# HOW TO COMPLETE THIS TASK
Restate the entries word for word, omitting nothing.

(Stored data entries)
------------------------------------
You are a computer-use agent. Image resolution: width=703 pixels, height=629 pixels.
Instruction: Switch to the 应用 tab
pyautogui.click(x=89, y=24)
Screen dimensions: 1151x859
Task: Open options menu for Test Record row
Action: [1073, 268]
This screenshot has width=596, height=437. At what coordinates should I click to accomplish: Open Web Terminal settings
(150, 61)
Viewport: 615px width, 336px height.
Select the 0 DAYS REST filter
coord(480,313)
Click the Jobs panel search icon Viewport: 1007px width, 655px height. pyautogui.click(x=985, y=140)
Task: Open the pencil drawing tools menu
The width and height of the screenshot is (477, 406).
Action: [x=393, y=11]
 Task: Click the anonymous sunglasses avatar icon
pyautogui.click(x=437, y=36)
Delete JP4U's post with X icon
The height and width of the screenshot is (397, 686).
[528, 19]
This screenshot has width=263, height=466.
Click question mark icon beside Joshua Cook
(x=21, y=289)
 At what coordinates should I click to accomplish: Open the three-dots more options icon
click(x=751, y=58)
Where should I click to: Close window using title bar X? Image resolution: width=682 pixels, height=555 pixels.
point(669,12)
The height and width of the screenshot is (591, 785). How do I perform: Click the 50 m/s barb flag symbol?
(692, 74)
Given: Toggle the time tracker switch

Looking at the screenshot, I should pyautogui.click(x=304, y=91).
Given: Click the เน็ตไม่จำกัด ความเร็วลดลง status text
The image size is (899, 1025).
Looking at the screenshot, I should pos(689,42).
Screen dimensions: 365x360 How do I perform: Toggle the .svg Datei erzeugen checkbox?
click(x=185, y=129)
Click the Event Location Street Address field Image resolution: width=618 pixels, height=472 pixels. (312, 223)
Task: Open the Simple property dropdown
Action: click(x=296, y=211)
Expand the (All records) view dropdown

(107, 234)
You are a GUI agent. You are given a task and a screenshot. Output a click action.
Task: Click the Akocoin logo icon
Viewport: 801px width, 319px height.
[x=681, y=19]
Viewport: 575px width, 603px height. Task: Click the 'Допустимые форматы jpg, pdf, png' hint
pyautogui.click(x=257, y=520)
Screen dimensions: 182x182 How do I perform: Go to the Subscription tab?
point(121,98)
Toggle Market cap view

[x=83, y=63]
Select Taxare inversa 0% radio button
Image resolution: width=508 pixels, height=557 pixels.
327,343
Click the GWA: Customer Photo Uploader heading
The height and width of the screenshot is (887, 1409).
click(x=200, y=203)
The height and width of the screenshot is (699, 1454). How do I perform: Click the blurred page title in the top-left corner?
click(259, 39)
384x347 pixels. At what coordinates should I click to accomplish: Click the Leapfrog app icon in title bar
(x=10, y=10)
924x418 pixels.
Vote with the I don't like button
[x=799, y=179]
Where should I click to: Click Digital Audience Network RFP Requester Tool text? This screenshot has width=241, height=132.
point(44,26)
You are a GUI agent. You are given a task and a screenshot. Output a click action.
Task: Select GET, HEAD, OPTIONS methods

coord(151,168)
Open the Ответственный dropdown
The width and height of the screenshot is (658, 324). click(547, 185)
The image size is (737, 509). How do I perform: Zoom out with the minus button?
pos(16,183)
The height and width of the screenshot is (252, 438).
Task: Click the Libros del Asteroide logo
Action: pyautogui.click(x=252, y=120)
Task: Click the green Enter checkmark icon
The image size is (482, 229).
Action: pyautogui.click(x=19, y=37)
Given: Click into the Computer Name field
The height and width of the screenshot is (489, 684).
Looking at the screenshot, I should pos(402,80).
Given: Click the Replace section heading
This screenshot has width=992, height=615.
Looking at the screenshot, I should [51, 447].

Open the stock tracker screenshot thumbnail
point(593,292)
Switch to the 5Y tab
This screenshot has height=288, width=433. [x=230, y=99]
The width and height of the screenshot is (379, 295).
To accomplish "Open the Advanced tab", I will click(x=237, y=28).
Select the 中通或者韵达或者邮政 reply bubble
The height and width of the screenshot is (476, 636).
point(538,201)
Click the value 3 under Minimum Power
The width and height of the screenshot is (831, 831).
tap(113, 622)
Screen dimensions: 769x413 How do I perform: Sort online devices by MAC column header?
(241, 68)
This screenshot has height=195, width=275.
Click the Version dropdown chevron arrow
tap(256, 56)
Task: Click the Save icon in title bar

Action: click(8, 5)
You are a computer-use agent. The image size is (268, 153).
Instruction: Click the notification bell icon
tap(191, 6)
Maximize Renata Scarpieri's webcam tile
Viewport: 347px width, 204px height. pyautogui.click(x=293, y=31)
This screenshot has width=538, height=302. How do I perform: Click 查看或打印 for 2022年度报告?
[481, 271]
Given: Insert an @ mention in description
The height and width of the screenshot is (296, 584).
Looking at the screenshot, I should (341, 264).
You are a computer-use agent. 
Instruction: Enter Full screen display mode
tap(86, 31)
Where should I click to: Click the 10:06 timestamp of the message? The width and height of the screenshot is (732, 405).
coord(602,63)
------------------------------------
# ANSWER
You are a computer-use agent. Image resolution: width=703 pixels, height=629 pixels.
Instruction: Switch to the 应用 tab
pyautogui.click(x=89, y=24)
Screen dimensions: 1151x859
Task: Open options menu for Test Record row
Action: [1073, 268]
This screenshot has width=596, height=437. At what coordinates should I click to accomplish: Open Web Terminal settings
(150, 61)
Viewport: 615px width, 336px height.
Select the 0 DAYS REST filter
coord(480,313)
Click the Jobs panel search icon Viewport: 1007px width, 655px height. pyautogui.click(x=985, y=140)
Task: Open the pencil drawing tools menu
The width and height of the screenshot is (477, 406).
Action: [x=393, y=11]
 Task: Click the anonymous sunglasses avatar icon
pyautogui.click(x=437, y=36)
Delete JP4U's post with X icon
The height and width of the screenshot is (397, 686).
[528, 19]
This screenshot has width=263, height=466.
Click question mark icon beside Joshua Cook
(x=21, y=289)
 At what coordinates should I click to accomplish: Open the three-dots more options icon
click(x=751, y=58)
Where should I click to: Close window using title bar X? Image resolution: width=682 pixels, height=555 pixels.
point(669,12)
The height and width of the screenshot is (591, 785). How do I perform: Click the 50 m/s barb flag symbol?
(692, 74)
Given: Toggle the time tracker switch

Looking at the screenshot, I should pyautogui.click(x=304, y=91).
Given: Click the เน็ตไม่จำกัด ความเร็วลดลง status text
The image size is (899, 1025).
Looking at the screenshot, I should pos(689,42).
Screen dimensions: 365x360 How do I perform: Toggle the .svg Datei erzeugen checkbox?
click(x=185, y=129)
Click the Event Location Street Address field Image resolution: width=618 pixels, height=472 pixels. (312, 223)
Task: Open the Simple property dropdown
Action: click(x=296, y=211)
Expand the (All records) view dropdown

(107, 234)
You are a GUI agent. You are given a task and a screenshot. Output a click action.
Task: Click the Akocoin logo icon
Viewport: 801px width, 319px height.
[x=681, y=19]
Viewport: 575px width, 603px height. Task: Click the 'Допустимые форматы jpg, pdf, png' hint
pyautogui.click(x=257, y=520)
Screen dimensions: 182x182 How do I perform: Go to the Subscription tab?
point(121,98)
Toggle Market cap view

[x=83, y=63]
Select Taxare inversa 0% radio button
Image resolution: width=508 pixels, height=557 pixels.
327,343
Click the GWA: Customer Photo Uploader heading
The height and width of the screenshot is (887, 1409).
click(x=200, y=203)
The height and width of the screenshot is (699, 1454). How do I perform: Click the blurred page title in the top-left corner?
click(259, 39)
384x347 pixels. At what coordinates should I click to accomplish: Click the Leapfrog app icon in title bar
(x=10, y=10)
924x418 pixels.
Vote with the I don't like button
[x=799, y=179]
Where should I click to: Click Digital Audience Network RFP Requester Tool text? This screenshot has width=241, height=132.
point(44,26)
You are a GUI agent. You are given a task and a screenshot. Output a click action.
Task: Select GET, HEAD, OPTIONS methods

coord(151,168)
Open the Ответственный dropdown
The width and height of the screenshot is (658, 324). click(547, 185)
The image size is (737, 509). How do I perform: Zoom out with the minus button?
pos(16,183)
The height and width of the screenshot is (252, 438).
Task: Click the Libros del Asteroide logo
Action: pyautogui.click(x=252, y=120)
Task: Click the green Enter checkmark icon
The image size is (482, 229).
Action: pyautogui.click(x=19, y=37)
Given: Click into the Computer Name field
The height and width of the screenshot is (489, 684).
Looking at the screenshot, I should pos(402,80).
Given: Click the Replace section heading
This screenshot has width=992, height=615.
Looking at the screenshot, I should [51, 447].

Open the stock tracker screenshot thumbnail
point(593,292)
Switch to the 5Y tab
This screenshot has height=288, width=433. [x=230, y=99]
The width and height of the screenshot is (379, 295).
To accomplish "Open the Advanced tab", I will click(x=237, y=28).
Select the 中通或者韵达或者邮政 reply bubble
The height and width of the screenshot is (476, 636).
point(538,201)
Click the value 3 under Minimum Power
The width and height of the screenshot is (831, 831).
tap(113, 622)
Screen dimensions: 769x413 How do I perform: Sort online devices by MAC column header?
(241, 68)
This screenshot has height=195, width=275.
Click the Version dropdown chevron arrow
tap(256, 56)
Task: Click the Save icon in title bar

Action: click(8, 5)
You are a computer-use agent. The image size is (268, 153).
Instruction: Click the notification bell icon
tap(191, 6)
Maximize Renata Scarpieri's webcam tile
Viewport: 347px width, 204px height. pyautogui.click(x=293, y=31)
This screenshot has width=538, height=302. How do I perform: Click 查看或打印 for 2022年度报告?
[481, 271]
Given: Insert an @ mention in description
The height and width of the screenshot is (296, 584).
Looking at the screenshot, I should (341, 264).
You are a computer-use agent. 
Instruction: Enter Full screen display mode
tap(86, 31)
Where should I click to: Click the 10:06 timestamp of the message? The width and height of the screenshot is (732, 405).
coord(602,63)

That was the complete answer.